I believe that no one doubts that further development of computer platforms will take the way of increased parallelism. The dual-core processors that used to be something outstanding a while ago have taken a very steady position in the market these days. And by the end of this year hardware enthusiasts have every chance to become happy owners of quad-core systems already.
At the Intel Developer Forum Fall 2006 that is finishing today in San Francisco, Intel paid special attention to the quad-core desktop processors that will be coming out in Q4 this year known as Kentsfield. Therefore, we decided to devote the whole separate article to this product, where we will proudly share all the details with you.
Kentsfield: First Look
However, you shouldn't think that AMD will have nothing to respond to Intel's quad-core design. Inside AMD labs the engineers are working hard on the 4x4 project that should also be announced before the end of the year. However, unlike Intel, AMD is going to offer the gaming enthusiasts not a single quad-core CPU, but a dual-processor system built on dual-core processors. Time will show which approach becomes more successful, and in the meanwhile let's return to our today's hero ?Intel Kentsfield CPU.

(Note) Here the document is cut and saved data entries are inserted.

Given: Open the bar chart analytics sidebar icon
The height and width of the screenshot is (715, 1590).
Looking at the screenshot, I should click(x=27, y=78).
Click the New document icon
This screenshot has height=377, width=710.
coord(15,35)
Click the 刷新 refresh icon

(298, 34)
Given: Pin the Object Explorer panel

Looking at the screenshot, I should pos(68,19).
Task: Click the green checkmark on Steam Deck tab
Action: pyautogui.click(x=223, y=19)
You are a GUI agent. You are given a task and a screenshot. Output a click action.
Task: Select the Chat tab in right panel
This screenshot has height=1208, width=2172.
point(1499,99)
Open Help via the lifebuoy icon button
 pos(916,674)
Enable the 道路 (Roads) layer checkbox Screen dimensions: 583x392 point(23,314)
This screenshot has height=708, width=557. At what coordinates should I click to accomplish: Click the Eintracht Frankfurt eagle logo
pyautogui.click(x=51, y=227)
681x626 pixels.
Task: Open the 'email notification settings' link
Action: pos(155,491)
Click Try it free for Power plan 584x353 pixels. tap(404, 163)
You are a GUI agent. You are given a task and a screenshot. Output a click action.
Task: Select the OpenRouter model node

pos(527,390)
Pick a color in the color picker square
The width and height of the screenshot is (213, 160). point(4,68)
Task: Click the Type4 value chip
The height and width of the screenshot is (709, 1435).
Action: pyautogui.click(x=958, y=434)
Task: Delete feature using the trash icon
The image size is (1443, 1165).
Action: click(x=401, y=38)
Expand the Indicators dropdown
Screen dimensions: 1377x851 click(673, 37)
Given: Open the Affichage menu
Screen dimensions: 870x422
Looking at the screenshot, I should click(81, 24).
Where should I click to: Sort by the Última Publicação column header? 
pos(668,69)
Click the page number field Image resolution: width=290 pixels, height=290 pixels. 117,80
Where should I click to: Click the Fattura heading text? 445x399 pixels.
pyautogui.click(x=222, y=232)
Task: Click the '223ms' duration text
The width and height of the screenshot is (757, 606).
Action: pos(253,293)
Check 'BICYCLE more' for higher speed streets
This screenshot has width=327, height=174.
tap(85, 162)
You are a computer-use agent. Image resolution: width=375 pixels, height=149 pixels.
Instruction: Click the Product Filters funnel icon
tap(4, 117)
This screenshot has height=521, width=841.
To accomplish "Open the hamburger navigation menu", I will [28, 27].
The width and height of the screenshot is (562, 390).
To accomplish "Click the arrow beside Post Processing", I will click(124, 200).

Intel's plans are truly tremendous. With the first quad-core processors they intend to deliver the 10x performance improvement by 2008 compared with the regular Intel Pentium 4. Over the last couple of years they made changes to focus on the multi-core.
Now the expected performance processor is a dual-core one. In early November Kentsfield will come out and it will be a quad-core solution. Each one of these cores will be the most power-efficient thing that can be developed. Here I would like to point out that the upcoming launch of the quad-core Kentsfield processor that will be one more great offering for the desktop platforms, does not mean that dual-core Core 2 Extreme CPUs got to be discontinued. At first Intel will only be offering Kentsfield as a premium solution in the same market segment as Conroe. And it will remain this way until the existing software infrastructure learns to take real advantage of all multi-core processor design benefits.